Much has been made about growing hopes for “immaculate disinflation” where global central banks steer inflation back to target without a major uptick in unemployment.

Australia may yet extend the buzzwords to include “immaculate migration”, at least as far the workforce expanding fast enough to absorb record rates of newcomers. (Housing net migrants totalling about 550,000 in the past year might be more tricky.)

Some pullback in January’s jobless rate of 4.1% was expected, but no pundit came close to forecasting that it would plunge to 3.7% last month. The extra 117,000 jobs, or 4,000 a day, was the biggest monthly increase excluding pandemic distortions in a decade, Reuters reported.

Labour market figures have been notably volatile lately. February might prove to be as rogue a month as December, when employers shed 65,200 jobs from their payrolls.

The Australian Bureau of Statistics also revised January’s net jobs gain by almost 15,000. The increase would have been bigger yet, but many people with jobs lined up opted to delay their start until February, contributing to last month’s stellar result.

Labour market trends look to be a better guide than seasonally adjusted numbers, but even the trend unemployment rate has mostly flatlined since September and was 3.8% in February. “[It’s] a remarkable outcome, especially when combined with the rapid improvement of inflation over the same period,” Moody’s Analytics economist Harry Murphy Cruise said.

The UBS economist George Tharenou said that while labour force surveys were historically volatile, “extreme moves are making data unreliable”.

The three-month job creation average had slowed to 23,000 a month from 40,000 previously. “This implies the momentum of the labour market is easing, but is nowhere near as weak as it appeared in the prior release,” Tharenou said.

The employment figures were understandably welcomed by an Albanese government that had reason to brace for a much less robust result.

Treasury’s mid-year update had forecast the jobless rate would rise to 4.25% by June, a prediction that now looks pessimistic.
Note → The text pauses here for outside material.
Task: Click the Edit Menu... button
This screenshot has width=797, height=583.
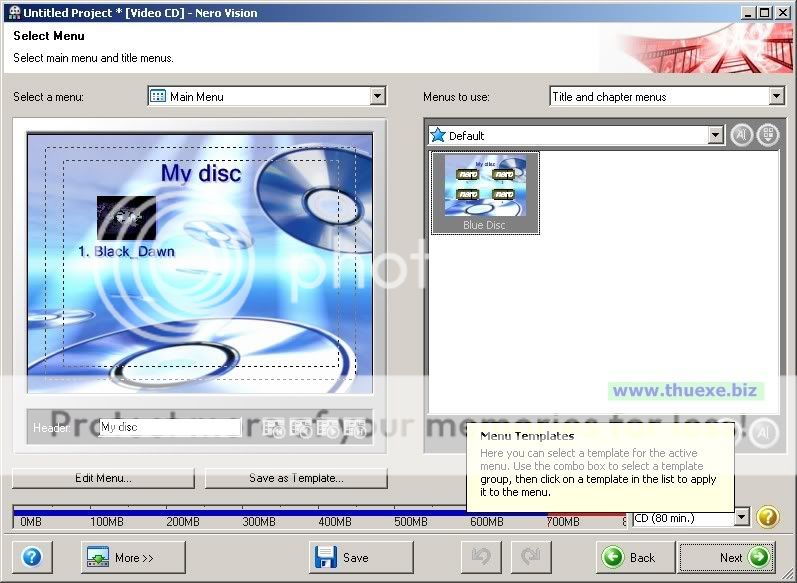Action: [x=103, y=478]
Similarly, its projected budget deficit of $1.1bn now looks to be a certain surplus.

The Reserve Bank’s assessment, though, will matter more to borrowers. Its latest modelling had the unemployment rate rising to 4.2% by mid-year.

Traders had been rating as an 80% chance that the first RBA interest rate cut would land in August, but that tally dropped to 60% after the jobs figures according to Bloomberg.
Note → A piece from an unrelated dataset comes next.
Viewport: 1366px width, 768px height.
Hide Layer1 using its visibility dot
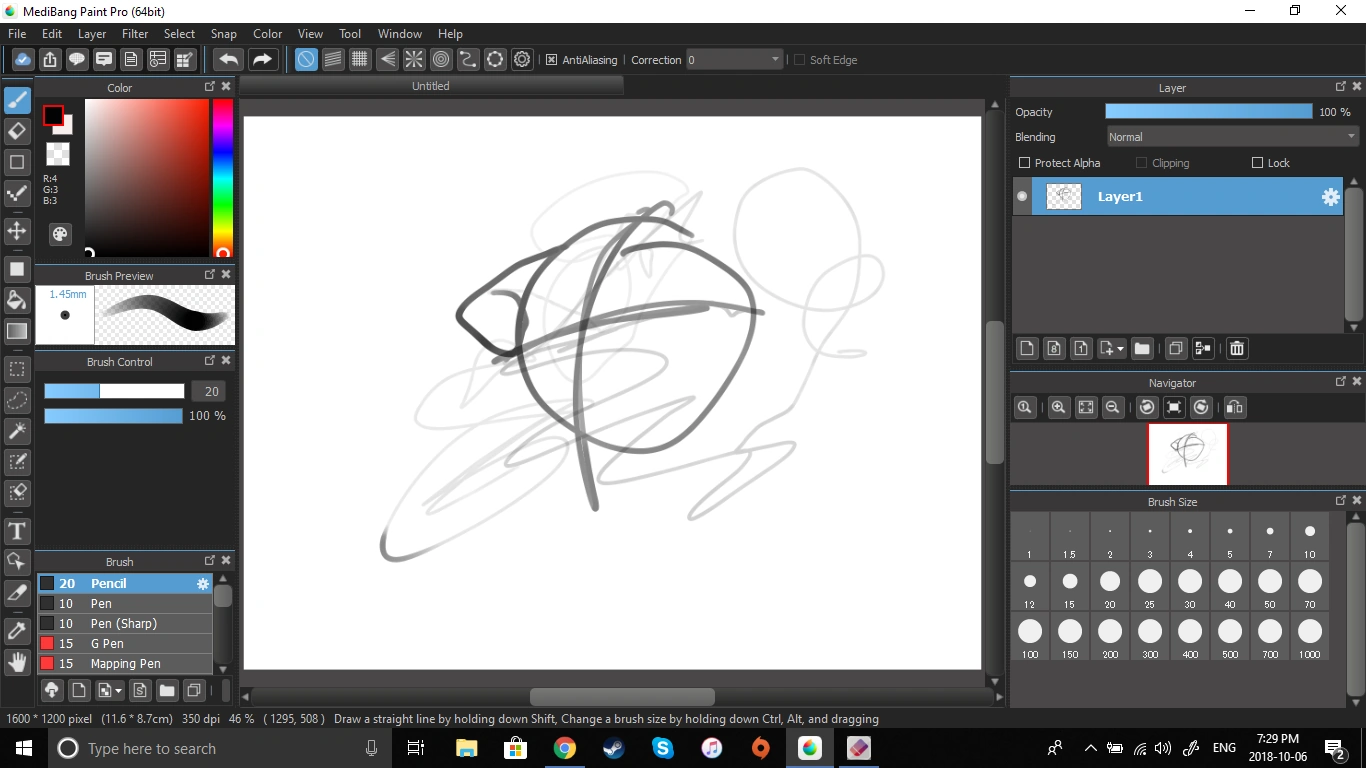point(1022,197)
The RBA governor, Michele Bullock, aside from “not ruling anything in or out”, has made it clear that bringing down inflation remains the central bank’s top priority.

Just what constitutes full employment – the lesser half of the RBA’s duel mandate –without pumping up or deflating prices remains an enigma.
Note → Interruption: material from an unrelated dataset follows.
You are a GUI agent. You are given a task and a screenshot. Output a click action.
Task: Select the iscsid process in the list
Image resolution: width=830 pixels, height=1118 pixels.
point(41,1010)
“Do we know what that level is? No, we don’t,” Bullock told a press conference on Tuesday after leaving rates on hold. “We think [the sustainable jobless rate] might be … between 4% and 4.5%, but we don’t know where it is.”

“So all we can do is tread carefully,” she added.

Next Wednesday will provide Bullock and fellow RBA board members more guidance of how hard they still need to stomp on inflation when the Australian Bureau of Statistics releases February inflation figures. The more thorough guidance won’t land until Anzac Day eve when March quarter inflation figures get released.

If the inflation outlook remains uncertain, there are reasons to think demand for workers will hold up for some time.

ABS figures out on Tuesday showed Australia’s population increased 2.5% to a record 26.8 million in the year to 30 September 2023. Net overseas migration contributed 83% of the increase, KPMG noted.

Eventually housing construction will have to pick up to accommodate our swelling numbers. Also still requiring lots of extra hands is the country’s pipeline of major works, worth $230bn over five years, the Property Council noted this week.

“It is estimated that, in order to meet demand, our labour supply alone will need to grow by 127%,” the council said.

No wonder Bullock said that “the labour market is still slightly on the tight side”. It’s a view only reinforced – and then some – by today’s numbers.